Extracted entries section start

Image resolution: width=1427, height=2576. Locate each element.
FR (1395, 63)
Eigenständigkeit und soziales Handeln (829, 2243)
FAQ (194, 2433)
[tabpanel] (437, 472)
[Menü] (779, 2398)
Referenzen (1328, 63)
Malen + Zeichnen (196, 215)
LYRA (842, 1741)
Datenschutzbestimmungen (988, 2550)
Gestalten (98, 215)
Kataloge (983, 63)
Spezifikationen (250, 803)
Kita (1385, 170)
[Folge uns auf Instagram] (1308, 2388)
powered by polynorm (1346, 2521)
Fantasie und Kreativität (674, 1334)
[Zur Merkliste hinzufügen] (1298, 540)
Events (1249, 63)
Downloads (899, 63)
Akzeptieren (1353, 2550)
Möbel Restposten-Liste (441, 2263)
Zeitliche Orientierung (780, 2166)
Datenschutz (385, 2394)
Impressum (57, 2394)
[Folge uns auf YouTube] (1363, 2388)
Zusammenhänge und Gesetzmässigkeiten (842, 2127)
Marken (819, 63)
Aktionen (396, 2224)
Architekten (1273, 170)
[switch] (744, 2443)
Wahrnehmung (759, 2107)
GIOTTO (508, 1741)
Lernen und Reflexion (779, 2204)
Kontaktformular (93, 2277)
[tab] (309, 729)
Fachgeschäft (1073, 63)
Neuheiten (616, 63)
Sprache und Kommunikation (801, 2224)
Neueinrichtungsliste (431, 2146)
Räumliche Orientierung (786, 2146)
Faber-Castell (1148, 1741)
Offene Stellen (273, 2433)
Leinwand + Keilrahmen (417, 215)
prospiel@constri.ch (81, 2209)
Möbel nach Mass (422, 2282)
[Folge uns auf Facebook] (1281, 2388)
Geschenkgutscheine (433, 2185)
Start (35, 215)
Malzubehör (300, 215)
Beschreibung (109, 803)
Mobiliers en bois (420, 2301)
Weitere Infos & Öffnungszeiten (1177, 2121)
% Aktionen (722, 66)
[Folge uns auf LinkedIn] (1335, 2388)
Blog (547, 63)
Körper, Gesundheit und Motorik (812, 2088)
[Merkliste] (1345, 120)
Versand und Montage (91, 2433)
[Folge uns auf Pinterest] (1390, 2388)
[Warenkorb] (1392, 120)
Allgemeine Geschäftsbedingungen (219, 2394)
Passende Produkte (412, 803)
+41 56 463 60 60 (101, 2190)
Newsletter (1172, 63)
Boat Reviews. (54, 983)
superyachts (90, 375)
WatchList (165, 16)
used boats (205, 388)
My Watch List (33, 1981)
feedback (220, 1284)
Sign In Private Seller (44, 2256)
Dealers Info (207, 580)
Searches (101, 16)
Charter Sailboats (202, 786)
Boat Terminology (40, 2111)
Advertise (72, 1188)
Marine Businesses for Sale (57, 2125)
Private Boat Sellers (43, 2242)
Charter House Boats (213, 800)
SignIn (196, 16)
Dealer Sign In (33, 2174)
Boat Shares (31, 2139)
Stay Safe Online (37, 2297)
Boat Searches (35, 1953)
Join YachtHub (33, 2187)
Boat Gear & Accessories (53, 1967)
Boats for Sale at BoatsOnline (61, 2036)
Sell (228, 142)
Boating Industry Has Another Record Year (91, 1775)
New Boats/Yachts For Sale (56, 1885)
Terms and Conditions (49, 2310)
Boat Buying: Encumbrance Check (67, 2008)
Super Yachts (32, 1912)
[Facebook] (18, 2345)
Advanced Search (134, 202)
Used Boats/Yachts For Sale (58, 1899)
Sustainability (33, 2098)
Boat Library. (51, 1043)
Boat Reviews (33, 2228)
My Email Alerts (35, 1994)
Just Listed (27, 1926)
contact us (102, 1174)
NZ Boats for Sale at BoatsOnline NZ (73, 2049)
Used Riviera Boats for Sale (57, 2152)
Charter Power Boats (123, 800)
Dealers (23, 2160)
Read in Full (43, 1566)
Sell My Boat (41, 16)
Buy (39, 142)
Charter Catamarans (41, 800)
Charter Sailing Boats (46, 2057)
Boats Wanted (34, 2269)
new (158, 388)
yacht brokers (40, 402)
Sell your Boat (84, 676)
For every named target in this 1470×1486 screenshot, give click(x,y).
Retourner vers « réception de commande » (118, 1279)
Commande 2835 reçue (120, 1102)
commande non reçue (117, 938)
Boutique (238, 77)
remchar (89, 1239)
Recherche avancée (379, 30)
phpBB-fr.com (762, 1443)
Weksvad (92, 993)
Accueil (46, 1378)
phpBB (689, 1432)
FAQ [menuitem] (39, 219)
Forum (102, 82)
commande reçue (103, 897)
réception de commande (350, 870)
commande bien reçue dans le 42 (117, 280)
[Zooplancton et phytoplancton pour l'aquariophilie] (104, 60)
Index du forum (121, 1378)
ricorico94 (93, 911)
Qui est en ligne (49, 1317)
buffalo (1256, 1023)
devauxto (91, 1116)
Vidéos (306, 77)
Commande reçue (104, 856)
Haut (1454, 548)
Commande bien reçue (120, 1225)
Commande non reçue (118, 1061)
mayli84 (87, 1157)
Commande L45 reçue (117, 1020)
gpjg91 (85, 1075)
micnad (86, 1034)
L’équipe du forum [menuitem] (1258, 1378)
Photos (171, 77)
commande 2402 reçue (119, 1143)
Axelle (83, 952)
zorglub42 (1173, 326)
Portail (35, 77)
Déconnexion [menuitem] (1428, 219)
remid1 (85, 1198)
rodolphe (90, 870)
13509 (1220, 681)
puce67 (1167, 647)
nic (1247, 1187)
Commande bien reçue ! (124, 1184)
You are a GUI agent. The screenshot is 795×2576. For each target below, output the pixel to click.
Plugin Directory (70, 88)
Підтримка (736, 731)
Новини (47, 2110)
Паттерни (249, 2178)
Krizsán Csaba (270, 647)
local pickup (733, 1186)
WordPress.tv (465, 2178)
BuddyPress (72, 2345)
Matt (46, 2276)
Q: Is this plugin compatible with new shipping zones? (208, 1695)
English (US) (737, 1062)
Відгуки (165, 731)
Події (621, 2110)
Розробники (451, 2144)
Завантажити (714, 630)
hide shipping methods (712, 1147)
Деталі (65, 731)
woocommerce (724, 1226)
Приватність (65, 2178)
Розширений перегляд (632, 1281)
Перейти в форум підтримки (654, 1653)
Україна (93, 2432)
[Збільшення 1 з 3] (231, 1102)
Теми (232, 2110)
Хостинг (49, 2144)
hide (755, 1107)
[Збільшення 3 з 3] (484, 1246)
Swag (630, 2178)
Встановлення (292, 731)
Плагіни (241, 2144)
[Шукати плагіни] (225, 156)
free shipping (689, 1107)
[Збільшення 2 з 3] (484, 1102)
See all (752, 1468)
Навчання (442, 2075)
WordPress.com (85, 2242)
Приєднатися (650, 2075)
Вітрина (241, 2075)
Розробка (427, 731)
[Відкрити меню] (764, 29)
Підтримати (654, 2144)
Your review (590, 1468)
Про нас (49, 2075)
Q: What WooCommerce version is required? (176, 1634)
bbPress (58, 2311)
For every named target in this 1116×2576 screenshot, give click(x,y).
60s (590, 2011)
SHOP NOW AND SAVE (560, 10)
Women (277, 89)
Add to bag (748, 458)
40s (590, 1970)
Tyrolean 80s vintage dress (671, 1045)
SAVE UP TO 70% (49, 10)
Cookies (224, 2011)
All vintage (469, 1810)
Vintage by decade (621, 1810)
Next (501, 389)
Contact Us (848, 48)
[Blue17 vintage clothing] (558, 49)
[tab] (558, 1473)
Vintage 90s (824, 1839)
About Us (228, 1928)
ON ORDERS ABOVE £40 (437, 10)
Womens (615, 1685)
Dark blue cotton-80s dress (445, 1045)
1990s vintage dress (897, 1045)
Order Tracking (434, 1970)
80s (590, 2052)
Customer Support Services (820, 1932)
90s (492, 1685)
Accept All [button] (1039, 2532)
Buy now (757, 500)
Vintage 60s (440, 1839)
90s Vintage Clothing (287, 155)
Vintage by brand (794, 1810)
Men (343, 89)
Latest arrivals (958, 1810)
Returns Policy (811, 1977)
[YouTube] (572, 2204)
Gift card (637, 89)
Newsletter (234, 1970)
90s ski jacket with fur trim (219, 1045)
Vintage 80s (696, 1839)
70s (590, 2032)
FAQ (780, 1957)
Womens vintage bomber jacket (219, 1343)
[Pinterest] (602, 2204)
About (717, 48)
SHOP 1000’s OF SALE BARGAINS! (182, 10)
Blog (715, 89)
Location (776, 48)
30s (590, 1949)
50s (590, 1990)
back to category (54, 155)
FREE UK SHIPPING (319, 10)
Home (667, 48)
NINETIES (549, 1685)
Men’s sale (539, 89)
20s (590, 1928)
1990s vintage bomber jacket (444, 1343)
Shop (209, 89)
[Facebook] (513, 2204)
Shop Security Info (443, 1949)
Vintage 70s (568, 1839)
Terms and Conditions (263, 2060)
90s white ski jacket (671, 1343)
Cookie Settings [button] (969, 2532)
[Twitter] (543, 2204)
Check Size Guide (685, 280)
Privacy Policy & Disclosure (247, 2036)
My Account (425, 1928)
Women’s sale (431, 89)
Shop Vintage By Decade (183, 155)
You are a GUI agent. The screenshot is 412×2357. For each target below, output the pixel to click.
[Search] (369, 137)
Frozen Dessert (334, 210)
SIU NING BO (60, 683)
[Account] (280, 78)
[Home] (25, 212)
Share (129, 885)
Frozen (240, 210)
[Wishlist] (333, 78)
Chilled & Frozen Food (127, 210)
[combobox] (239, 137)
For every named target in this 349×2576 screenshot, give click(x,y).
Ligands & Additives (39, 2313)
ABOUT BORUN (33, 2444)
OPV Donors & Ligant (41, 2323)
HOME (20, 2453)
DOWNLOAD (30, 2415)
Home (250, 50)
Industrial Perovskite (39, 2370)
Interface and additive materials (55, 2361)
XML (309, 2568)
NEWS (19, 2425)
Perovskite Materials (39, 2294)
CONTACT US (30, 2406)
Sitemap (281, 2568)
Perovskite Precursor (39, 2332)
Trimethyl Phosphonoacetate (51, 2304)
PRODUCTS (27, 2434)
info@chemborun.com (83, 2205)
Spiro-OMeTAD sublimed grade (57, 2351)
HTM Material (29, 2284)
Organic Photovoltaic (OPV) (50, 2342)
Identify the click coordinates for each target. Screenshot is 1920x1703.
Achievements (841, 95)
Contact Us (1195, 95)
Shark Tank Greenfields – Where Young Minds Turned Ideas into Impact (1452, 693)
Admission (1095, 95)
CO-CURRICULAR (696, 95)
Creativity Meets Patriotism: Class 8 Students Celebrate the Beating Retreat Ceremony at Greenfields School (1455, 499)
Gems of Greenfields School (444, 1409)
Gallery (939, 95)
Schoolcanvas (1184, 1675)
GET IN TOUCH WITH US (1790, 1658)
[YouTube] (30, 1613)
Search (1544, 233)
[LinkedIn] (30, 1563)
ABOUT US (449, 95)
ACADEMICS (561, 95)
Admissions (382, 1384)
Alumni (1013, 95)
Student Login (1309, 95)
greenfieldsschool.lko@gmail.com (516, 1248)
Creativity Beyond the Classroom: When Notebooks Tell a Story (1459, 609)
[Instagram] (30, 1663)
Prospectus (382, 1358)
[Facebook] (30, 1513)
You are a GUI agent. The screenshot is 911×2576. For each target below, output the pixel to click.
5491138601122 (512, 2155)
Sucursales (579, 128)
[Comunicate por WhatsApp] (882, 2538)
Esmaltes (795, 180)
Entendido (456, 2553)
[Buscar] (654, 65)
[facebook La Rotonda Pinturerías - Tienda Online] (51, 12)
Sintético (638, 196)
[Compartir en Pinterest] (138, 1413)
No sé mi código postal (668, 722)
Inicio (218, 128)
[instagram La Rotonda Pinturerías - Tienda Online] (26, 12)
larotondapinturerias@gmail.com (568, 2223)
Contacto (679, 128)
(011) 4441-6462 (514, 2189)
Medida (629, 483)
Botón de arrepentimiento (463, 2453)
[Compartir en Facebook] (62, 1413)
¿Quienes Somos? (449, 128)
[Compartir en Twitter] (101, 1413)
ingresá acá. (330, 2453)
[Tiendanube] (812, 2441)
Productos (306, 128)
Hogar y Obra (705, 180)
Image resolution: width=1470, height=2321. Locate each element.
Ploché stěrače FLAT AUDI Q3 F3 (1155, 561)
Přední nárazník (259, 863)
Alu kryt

Extracted entries section end

Quote every line from the beginning of the entries up to and including the line that contains "Zeitliche Orientierung (780, 2166)".

Image resolution: width=1427, height=2576. Locate each element.
FR (1395, 63)
Eigenständigkeit und soziales Handeln (829, 2243)
FAQ (194, 2433)
[tabpanel] (437, 472)
[Menü] (779, 2398)
Referenzen (1328, 63)
Malen + Zeichnen (196, 215)
LYRA (842, 1741)
Datenschutzbestimmungen (988, 2550)
Gestalten (98, 215)
Kataloge (983, 63)
Spezifikationen (250, 803)
Kita (1385, 170)
[Folge uns auf Instagram] (1308, 2388)
powered by polynorm (1346, 2521)
Fantasie und Kreativität (674, 1334)
[Zur Merkliste hinzufügen] (1298, 540)
Events (1249, 63)
Downloads (899, 63)
Akzeptieren (1353, 2550)
Möbel Restposten-Liste (441, 2263)
Zeitliche Orientierung (780, 2166)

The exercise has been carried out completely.